The State of Louisiana prohibits abortion in most cases, and abortion drug mifepristone and the accompanying misoprostol have been classified as controlled substances there since 2024.
“We have seen a dramatic uptick of abortions in our state because of these pills coming in through states like California and New York, who are intentionally trying to nullify our laws and that is being facilitated by the lack of a in-person dispensing requirement,” Murrill told reporters at a news conference.
“The evidence shows that it’s dangerous this is a drug with a Black Box Warning on it,” she said. “It causes hemorrhaging. It can cause sepsis. It can cause women to die.”
“We’ve seen women showing up in emergency rooms because of the way that these drugs are being mailed to them without any medical oversight whatsoever,
Murrill added. “It’s dangerous, it’s unethical, its illegal, and its immoral. And I think the FDA is continuing to facilitate that conduct by not reinstating the in-person dispensing requirement They should have done it a long time ago.”
Murrill said the Feb. 24 hearing was a “lengthy round” of arguments, the majority of the which centered on standing and the state’s ability to bring the lawsuit.
The arguments included input from chemical abortion drug manufacturers Danco and GenBioPro, whom Murrill said, “appear to be here solely to protect their profit margins.”

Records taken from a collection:
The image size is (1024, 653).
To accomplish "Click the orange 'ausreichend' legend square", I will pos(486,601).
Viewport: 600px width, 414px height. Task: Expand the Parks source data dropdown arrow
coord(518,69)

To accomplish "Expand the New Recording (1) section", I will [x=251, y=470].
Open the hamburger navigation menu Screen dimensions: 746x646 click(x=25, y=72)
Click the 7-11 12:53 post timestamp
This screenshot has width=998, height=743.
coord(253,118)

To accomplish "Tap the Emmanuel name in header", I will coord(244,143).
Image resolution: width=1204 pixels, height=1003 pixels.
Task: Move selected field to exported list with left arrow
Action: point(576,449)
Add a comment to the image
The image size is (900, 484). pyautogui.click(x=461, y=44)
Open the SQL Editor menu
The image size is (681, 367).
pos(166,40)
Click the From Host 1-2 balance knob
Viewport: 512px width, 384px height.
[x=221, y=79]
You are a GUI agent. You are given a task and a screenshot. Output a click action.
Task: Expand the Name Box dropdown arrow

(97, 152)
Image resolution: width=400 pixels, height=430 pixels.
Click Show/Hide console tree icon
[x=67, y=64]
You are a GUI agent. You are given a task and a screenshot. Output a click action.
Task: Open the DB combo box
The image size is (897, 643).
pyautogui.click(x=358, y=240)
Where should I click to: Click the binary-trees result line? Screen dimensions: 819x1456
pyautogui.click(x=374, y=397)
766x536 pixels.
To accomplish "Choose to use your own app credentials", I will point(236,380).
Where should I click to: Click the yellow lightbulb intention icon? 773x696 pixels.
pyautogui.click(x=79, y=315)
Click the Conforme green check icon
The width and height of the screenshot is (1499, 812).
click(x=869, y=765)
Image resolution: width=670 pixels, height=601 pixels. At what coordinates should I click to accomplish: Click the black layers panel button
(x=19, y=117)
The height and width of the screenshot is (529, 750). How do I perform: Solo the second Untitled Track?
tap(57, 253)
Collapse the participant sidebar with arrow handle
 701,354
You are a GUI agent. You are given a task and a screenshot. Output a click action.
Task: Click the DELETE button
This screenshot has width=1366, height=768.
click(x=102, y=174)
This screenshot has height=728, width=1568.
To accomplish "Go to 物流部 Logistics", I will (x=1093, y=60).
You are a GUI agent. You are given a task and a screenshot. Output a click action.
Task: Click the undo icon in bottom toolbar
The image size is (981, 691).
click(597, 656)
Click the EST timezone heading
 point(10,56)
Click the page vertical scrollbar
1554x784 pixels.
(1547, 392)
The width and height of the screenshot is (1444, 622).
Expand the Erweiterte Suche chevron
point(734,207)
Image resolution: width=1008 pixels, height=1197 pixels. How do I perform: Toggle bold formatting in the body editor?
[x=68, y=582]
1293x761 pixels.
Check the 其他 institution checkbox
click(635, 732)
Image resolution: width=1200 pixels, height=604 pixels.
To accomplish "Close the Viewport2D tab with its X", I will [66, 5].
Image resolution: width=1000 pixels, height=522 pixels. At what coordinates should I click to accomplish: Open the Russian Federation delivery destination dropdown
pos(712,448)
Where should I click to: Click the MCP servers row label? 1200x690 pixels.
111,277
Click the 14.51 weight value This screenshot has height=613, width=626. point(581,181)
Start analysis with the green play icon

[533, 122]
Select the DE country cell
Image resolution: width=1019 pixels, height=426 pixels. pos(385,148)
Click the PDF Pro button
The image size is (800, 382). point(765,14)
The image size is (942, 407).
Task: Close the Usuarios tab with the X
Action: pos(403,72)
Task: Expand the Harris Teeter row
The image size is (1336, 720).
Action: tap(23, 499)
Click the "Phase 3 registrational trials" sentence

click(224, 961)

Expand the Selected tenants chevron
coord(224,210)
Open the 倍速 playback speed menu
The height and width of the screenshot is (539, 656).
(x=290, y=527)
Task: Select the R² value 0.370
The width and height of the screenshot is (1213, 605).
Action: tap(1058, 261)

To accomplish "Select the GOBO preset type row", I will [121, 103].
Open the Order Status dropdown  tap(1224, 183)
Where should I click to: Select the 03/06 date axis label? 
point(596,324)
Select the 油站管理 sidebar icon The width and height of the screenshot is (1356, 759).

Task objective: Continue the article about Louisiana's legal fight over mailed abortion pills, starting right after its final sentence.

Answer box:
Heartbeat International, the largest network of pregnancy help organizations in both the U.S. and the world, was among 21 states, 60 members of Congress, and 58 pro-life organizations and advocates who filed friend-of-the-court briefs in the case.
Heartbeat argued in its brief that the FDA’s 2023 REMS “lowered the standard of care for treating a pregnant mother, placing her health at greater risk” and asked the court to reinstate the in-person dispensing requirement for mifepristone.
Murrill said a decision on the motion for preliminary injunction is expected in one to two months.
“We look forward to hearing from the judge on what the outcome will be on our request, she said. “But regardless of what happens here today we’re going to fight for women and the unborn in our state.”
Editor's note: Heartbeat International manages Pregnancy Help News.